-- begin Record set --
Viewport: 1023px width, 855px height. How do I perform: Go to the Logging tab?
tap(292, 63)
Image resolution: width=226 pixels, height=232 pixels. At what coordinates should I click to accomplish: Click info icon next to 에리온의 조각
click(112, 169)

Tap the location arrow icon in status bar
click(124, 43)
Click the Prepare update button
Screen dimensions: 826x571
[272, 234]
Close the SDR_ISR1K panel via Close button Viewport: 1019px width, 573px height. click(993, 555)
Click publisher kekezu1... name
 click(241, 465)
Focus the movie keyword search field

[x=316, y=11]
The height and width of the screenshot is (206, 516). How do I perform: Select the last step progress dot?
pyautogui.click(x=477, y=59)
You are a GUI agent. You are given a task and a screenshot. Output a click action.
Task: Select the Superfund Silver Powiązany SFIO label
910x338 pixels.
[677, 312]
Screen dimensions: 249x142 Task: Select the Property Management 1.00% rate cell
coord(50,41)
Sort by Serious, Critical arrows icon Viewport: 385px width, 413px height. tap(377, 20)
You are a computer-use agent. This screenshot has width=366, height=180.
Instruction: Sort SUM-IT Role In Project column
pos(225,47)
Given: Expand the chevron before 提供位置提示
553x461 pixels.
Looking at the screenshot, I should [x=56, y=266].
-- end Record set --
» **Description of the task**
Recast all of the records above as a Markdown table with the columns "No." and "Line", one numbered row for each line. Leave out blank lines.

» **Solution for this exercise**
| No. | Line |
|---|---|
| 1 | Viewport: 1023px width, 855px height. How do I perform: Go to the Logging tab? |
| 2 | tap(292, 63) |
| 3 | Image resolution: width=226 pixels, height=232 pixels. At what coordinates should I click to accomplish: Click info icon next to 에리온의 조각 |
| 4 | click(112, 169) |
| 5 | Tap the location arrow icon in status bar |
| 6 | click(124, 43) |
| 7 | Click the Prepare update button |
| 8 | Screen dimensions: 826x571 |
| 9 | [272, 234] |
| 10 | Close the SDR_ISR1K panel via Close button Viewport: 1019px width, 573px height. click(993, 555) |
| 11 | Click publisher kekezu1... name |
| 12 |  click(241, 465) |
| 13 | Focus the movie keyword search field |
| 14 | [x=316, y=11] |
| 15 | The height and width of the screenshot is (206, 516). How do I perform: Select the last step progress dot? |
| 16 | pyautogui.click(x=477, y=59) |
| 17 | You are a GUI agent. You are given a task and a screenshot. Output a click action. |
| 18 | Task: Select the Superfund Silver Powiązany SFIO label |
| 19 | 910x338 pixels. |
| 20 | [677, 312] |
| 21 | Screen dimensions: 249x142 Task: Select the Property Management 1.00% rate cell |
| 22 | coord(50,41) |
| 23 | Sort by Serious, Critical arrows icon Viewport: 385px width, 413px height. tap(377, 20) |
| 24 | You are a computer-use agent. This screenshot has width=366, height=180. |
| 25 | Instruction: Sort SUM-IT Role In Project column |
| 26 | pos(225,47) |
| 27 | Given: Expand the chevron before 提供位置提示 |
| 28 | 553x461 pixels. |
| 29 | Looking at the screenshot, I should [x=56, y=266]. |